**PROBLEM STATEMENT:** Reproduce every one of the records below word for word, keeping each line as it stands.

**THE DATA:**
========

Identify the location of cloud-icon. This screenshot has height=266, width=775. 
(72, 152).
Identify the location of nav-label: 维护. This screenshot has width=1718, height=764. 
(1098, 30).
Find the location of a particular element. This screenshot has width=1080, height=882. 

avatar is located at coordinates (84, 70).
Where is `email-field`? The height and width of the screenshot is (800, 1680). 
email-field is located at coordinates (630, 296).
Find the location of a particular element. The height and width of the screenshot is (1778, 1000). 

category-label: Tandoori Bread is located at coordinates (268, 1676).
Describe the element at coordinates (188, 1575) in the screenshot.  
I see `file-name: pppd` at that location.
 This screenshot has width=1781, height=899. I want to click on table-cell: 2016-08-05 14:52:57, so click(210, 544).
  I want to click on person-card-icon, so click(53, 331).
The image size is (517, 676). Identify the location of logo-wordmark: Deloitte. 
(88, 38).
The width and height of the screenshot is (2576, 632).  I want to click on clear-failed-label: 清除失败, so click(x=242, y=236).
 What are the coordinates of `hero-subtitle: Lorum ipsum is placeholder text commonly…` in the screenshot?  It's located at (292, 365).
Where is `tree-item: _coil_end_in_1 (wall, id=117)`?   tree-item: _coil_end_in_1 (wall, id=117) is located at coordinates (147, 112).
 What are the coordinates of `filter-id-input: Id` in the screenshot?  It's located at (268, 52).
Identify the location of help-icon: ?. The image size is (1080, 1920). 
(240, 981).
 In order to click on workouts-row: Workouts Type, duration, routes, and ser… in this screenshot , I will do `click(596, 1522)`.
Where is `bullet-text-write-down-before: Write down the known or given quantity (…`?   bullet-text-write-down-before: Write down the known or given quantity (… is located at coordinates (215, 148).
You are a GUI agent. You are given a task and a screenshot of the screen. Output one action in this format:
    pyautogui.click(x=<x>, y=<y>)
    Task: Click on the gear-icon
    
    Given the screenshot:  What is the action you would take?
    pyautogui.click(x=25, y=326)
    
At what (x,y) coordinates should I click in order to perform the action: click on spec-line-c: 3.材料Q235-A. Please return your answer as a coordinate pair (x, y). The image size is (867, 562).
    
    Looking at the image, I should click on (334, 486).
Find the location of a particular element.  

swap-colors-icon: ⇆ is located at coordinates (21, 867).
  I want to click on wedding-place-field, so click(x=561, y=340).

========

**PROBLEM SOLUTION:**
Identify the location of cloud-icon. This screenshot has height=266, width=775. 
(72, 152).
Identify the location of nav-label: 维护. This screenshot has width=1718, height=764. 
(1098, 30).
Find the location of a particular element. This screenshot has width=1080, height=882. 

avatar is located at coordinates (84, 70).
Where is `email-field`? The height and width of the screenshot is (800, 1680). 
email-field is located at coordinates (630, 296).
Find the location of a particular element. The height and width of the screenshot is (1778, 1000). 

category-label: Tandoori Bread is located at coordinates (268, 1676).
Describe the element at coordinates (188, 1575) in the screenshot.  
I see `file-name: pppd` at that location.
 This screenshot has width=1781, height=899. I want to click on table-cell: 2016-08-05 14:52:57, so click(210, 544).
  I want to click on person-card-icon, so click(53, 331).
The image size is (517, 676). Identify the location of logo-wordmark: Deloitte. 
(88, 38).
The width and height of the screenshot is (2576, 632).  I want to click on clear-failed-label: 清除失败, so click(x=242, y=236).
 What are the coordinates of `hero-subtitle: Lorum ipsum is placeholder text commonly…` in the screenshot?  It's located at (292, 365).
Where is `tree-item: _coil_end_in_1 (wall, id=117)`?   tree-item: _coil_end_in_1 (wall, id=117) is located at coordinates (147, 112).
 What are the coordinates of `filter-id-input: Id` in the screenshot?  It's located at (268, 52).
Identify the location of help-icon: ?. The image size is (1080, 1920). 
(240, 981).
 In order to click on workouts-row: Workouts Type, duration, routes, and ser… in this screenshot , I will do `click(596, 1522)`.
Where is `bullet-text-write-down-before: Write down the known or given quantity (…`?   bullet-text-write-down-before: Write down the known or given quantity (… is located at coordinates (215, 148).
You are a GUI agent. You are given a task and a screenshot of the screen. Output one action in this format:
    pyautogui.click(x=<x>, y=<y>)
    Task: Click on the gear-icon
    
    Given the screenshot:  What is the action you would take?
    pyautogui.click(x=25, y=326)
    
At what (x,y) coordinates should I click in order to perform the action: click on spec-line-c: 3.材料Q235-A. Please return your answer as a coordinate pair (x, y). The image size is (867, 562).
    
    Looking at the image, I should click on (334, 486).
Find the location of a particular element.  

swap-colors-icon: ⇆ is located at coordinates (21, 867).
  I want to click on wedding-place-field, so click(x=561, y=340).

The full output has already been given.